What happens, is that the cutting planes are themselves polytopes, of the face-dimension. So they can be used as faces. Cut out those which have either an even number of A's or an odd number of A's. You then get the equal of the Oho or Cho etc, by keeping just odd A's (AB, BA), or even A's (AA, BB). It works in all dimensions.
It's more common with tilings to have AB structures.
/4.3..3.4/ gives n-cubes, say, with the cells centred on the integer-coordinates. One can take a cube and make it AAA... (say, all even) The one directly opposite at the vertex is BBB... (say all odd coordinates) Then the A's and B's correspond to the even and odd numbers, and the B side of any plane is the one that faces the odd numbers.
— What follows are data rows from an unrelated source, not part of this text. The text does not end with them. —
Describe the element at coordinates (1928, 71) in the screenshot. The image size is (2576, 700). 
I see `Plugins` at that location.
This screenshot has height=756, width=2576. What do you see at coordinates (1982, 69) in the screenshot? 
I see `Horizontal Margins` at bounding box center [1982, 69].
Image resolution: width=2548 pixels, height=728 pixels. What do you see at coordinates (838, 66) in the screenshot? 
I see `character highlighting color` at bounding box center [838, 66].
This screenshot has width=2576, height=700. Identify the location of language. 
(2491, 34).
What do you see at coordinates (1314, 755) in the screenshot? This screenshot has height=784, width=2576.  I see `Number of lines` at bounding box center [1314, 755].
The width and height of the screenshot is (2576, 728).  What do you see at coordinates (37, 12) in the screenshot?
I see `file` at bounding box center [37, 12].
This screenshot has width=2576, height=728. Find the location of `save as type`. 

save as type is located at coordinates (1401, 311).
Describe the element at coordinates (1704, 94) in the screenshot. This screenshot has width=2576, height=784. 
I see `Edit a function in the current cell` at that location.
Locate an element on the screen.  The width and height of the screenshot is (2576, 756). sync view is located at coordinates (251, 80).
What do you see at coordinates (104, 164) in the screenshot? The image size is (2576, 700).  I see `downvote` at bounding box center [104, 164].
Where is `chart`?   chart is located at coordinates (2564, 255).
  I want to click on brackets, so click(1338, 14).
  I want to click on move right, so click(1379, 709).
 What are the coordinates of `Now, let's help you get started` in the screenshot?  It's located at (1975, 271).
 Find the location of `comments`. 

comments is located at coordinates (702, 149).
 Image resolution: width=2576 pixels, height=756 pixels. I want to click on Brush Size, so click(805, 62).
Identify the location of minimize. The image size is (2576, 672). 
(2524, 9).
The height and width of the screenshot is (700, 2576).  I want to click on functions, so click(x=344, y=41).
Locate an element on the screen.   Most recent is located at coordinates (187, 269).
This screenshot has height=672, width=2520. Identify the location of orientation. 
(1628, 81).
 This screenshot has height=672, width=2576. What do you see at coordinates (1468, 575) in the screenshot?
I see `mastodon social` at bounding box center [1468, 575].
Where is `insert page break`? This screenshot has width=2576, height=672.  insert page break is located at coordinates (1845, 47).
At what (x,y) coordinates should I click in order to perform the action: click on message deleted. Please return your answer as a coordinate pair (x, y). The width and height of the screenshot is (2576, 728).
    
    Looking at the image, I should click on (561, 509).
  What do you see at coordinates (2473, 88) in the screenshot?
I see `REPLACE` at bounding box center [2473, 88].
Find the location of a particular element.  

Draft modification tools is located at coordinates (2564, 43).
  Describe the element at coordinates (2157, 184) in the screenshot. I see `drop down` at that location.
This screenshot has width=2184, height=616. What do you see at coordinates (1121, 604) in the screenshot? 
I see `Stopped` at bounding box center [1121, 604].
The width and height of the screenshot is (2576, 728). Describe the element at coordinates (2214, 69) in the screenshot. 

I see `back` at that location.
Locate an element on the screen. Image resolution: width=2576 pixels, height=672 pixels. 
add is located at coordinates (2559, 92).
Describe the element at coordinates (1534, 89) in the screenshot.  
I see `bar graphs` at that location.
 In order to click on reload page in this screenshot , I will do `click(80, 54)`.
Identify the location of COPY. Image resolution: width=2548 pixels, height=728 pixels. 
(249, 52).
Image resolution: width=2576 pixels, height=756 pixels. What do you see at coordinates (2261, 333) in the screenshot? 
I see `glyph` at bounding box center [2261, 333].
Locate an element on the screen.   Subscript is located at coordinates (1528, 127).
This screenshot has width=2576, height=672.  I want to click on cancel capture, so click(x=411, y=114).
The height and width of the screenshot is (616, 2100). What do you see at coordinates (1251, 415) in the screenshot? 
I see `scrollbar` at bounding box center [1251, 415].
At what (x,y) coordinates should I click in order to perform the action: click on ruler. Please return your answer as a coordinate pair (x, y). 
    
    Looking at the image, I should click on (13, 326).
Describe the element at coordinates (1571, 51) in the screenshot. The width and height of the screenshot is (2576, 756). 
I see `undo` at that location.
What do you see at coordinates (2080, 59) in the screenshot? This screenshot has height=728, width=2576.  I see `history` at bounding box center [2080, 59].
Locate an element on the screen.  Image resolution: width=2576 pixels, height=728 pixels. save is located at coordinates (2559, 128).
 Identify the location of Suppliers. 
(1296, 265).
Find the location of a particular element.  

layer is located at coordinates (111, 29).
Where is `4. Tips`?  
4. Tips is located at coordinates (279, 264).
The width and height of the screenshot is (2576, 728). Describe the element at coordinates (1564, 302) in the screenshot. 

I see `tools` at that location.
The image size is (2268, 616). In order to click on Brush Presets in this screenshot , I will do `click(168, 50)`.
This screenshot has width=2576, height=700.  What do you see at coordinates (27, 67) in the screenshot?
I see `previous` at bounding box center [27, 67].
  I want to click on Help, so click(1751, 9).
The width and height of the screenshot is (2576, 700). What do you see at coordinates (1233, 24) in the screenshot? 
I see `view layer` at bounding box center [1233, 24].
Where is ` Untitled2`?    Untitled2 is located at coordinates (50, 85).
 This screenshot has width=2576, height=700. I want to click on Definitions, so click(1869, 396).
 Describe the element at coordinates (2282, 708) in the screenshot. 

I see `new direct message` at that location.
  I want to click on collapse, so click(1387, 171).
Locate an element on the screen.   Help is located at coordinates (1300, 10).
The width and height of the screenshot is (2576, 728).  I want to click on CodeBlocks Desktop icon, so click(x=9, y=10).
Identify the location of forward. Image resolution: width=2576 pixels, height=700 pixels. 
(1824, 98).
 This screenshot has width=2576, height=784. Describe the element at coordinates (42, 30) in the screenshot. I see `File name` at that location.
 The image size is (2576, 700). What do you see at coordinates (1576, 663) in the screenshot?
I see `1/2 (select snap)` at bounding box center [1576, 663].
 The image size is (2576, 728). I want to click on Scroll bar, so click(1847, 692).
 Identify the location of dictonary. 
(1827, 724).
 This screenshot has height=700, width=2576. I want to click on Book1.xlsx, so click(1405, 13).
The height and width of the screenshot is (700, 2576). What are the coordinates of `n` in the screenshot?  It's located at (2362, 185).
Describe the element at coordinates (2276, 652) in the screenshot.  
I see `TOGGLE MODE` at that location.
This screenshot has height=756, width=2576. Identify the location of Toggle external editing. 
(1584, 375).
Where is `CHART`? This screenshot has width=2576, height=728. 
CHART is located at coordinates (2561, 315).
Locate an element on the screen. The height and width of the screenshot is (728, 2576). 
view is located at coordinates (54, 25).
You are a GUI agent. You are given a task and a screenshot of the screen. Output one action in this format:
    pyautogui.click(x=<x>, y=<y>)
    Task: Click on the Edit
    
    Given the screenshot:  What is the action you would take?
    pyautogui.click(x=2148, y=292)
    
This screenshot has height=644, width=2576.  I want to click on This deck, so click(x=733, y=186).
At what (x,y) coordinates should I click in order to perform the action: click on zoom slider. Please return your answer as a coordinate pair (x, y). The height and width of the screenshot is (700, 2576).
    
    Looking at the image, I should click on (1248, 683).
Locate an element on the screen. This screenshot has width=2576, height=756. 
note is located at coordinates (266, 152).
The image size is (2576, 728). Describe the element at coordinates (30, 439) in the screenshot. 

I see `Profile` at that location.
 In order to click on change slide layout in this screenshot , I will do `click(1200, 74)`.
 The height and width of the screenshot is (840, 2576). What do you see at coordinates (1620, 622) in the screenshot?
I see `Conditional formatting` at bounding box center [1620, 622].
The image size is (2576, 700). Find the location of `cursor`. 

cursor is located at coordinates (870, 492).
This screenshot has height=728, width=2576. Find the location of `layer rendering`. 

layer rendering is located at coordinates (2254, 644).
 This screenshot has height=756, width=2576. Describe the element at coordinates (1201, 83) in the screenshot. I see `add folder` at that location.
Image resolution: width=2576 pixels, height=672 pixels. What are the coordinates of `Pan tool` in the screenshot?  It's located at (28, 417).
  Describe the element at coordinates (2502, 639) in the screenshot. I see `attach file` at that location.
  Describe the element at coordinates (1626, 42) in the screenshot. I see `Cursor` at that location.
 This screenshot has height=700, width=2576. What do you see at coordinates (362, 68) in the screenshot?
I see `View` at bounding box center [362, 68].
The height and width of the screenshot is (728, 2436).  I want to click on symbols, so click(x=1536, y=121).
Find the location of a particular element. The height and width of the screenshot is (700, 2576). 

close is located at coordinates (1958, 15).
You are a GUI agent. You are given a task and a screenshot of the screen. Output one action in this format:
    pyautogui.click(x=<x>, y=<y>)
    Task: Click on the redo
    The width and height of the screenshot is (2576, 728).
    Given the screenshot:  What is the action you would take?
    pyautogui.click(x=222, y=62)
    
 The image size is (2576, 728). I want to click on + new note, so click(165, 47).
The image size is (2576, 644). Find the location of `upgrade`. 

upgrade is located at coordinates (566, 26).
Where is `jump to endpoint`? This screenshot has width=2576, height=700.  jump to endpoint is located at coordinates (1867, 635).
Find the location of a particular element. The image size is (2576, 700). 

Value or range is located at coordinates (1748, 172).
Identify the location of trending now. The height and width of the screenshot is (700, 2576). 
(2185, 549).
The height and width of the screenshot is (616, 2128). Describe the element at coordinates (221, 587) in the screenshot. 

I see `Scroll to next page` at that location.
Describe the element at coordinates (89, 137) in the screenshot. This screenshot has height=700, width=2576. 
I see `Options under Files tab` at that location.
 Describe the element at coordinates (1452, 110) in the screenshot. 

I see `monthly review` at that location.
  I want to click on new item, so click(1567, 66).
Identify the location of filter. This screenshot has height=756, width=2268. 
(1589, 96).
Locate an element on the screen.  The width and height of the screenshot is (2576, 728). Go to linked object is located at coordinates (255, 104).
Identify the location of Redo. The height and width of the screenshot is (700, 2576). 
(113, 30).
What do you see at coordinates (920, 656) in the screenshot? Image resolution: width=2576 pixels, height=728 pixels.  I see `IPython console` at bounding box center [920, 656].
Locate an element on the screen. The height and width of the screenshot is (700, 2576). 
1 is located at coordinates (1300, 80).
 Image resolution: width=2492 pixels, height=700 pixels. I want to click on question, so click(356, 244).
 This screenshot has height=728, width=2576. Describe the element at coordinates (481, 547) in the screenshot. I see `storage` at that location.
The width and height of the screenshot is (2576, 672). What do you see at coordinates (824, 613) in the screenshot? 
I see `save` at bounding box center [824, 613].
/3,3.....3: The group An produces this tiling, corresponding to a rhombic of 60°, with additional faces to slice the rhombics into planes, perpendicular to the vertices. Since the rhombic is itself an AB tiling, we just need to give direction to these additional slices to make it work. It does.
/3/3...3: This is the same construction as above, but the additional slicing planes are now halfway between the ones at the top. In other words, we are slicing halfway between vertices. The various AAAA.. is a simplex, BAAAA.. is a truncated simplex, BBAAA.. is a bitruncated simplex, etc.
Fun, fun. The cells are exactly as we predicted. Interestingly enough, the vertex figure of Tho is Thah (i.e., tetrahemihexahedron). So it's a direct 4D analogue.